PROBLEM TO SOLVE:
Give only the number of lines in the records that include the string "tool".

-------- MATERIAL PROVIDED --------

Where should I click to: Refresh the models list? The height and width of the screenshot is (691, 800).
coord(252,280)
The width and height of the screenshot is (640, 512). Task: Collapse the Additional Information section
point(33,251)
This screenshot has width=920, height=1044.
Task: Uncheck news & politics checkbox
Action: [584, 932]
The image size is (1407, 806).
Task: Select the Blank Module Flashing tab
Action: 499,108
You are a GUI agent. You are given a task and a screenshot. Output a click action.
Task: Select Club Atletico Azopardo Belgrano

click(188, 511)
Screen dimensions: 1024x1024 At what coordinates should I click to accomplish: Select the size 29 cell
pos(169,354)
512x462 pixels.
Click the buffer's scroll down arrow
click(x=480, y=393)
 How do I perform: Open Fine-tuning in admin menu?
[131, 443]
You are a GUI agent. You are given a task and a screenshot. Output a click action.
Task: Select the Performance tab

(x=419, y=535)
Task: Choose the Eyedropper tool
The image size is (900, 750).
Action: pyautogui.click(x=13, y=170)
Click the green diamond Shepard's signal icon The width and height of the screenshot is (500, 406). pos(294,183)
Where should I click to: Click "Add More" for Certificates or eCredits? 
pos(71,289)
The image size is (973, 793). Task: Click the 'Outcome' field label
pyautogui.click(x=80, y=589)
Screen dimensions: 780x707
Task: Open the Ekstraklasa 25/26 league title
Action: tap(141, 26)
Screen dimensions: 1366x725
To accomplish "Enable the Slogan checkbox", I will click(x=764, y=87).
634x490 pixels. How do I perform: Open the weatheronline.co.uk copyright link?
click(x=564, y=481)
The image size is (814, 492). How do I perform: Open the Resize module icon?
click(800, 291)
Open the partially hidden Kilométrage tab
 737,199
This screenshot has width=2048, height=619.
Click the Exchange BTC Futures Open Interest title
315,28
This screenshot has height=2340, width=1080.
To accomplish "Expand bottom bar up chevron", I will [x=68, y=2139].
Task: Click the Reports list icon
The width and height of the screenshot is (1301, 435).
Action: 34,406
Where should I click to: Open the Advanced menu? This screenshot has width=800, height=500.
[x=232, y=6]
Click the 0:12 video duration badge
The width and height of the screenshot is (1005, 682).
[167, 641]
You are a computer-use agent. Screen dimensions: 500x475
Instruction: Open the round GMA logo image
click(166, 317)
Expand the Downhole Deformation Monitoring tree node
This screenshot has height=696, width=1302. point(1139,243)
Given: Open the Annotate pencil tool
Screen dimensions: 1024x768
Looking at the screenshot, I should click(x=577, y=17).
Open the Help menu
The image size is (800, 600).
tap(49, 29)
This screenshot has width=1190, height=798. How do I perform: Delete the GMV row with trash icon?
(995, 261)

--------

TASK SOLUTION:
2